There is a derivation of the coordinate transformation for the Christoffel symbol ##\mathrm{\Gamma }## (or the connection) on Physics Simplified (here: http://www.physicsimplified.com/2014/06/transformation-of-christoffel-symbol.html)

It is very wrong! One obvious clue is that it twists the indices giving ##{\mathrm{\Gamma }}^{\lambda {'}}_{\mu {'}\nu {'}}## in terms of ##{\mathrm{\Gamma }}^{\mu }_{\nu \lambda }##.

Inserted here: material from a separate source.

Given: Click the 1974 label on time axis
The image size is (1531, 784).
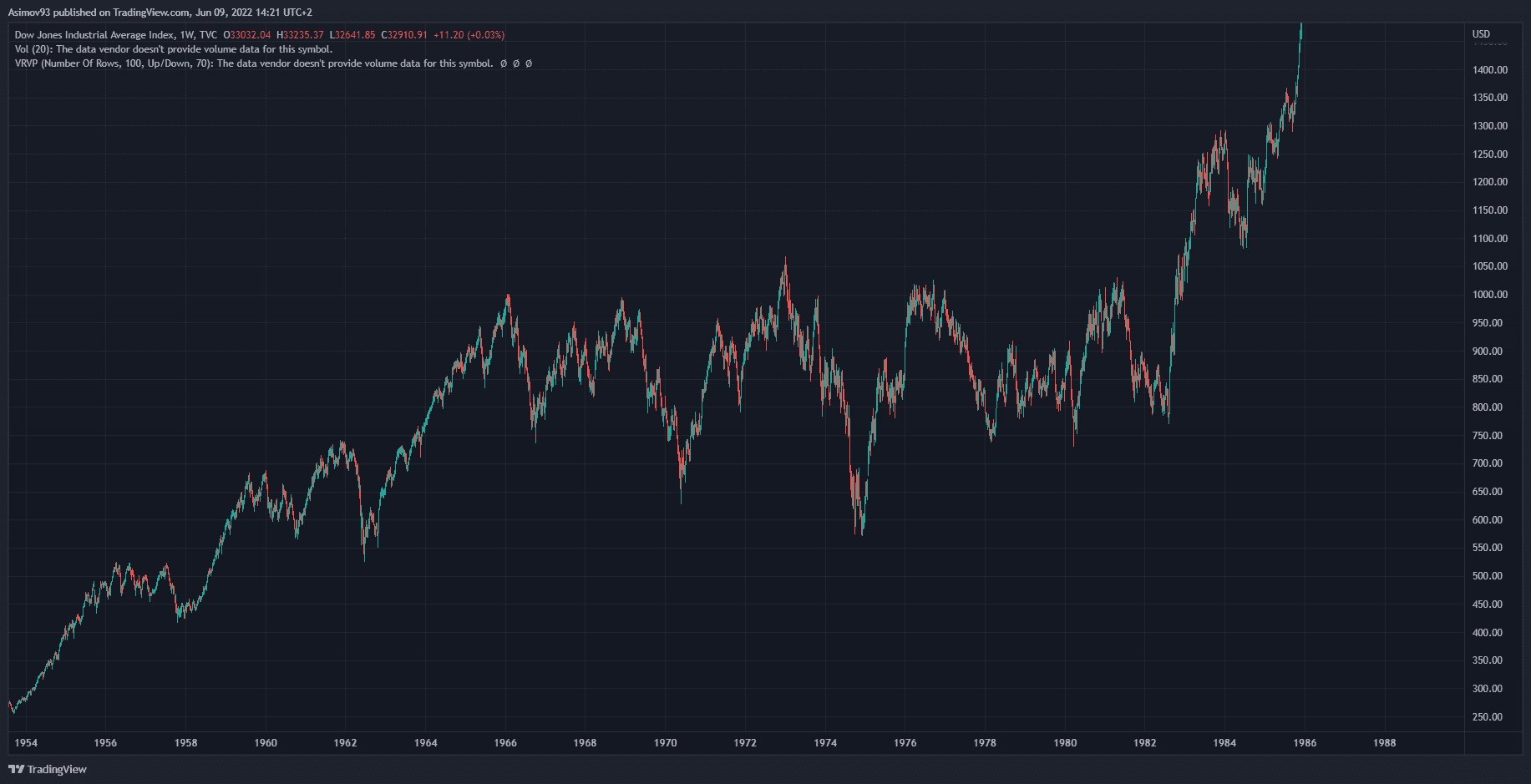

It is also assuming that the connection is torsion free and metric compatible. That is that

\begin{align}

{\mathrm{\Gamma }}^{\lambda }_{\mu \nu }={\mathrm{\Gamma }}^{\lambda }_{\nu \mu } & \phantom {10000}(1) \\

\end{align}and\begin{align}

\mathrm{\nabla }g_{\mu \nu }=0 & \phantom {10000}(2) \\

\end{align}These are not necessary and I will show why in my next post (I hope.)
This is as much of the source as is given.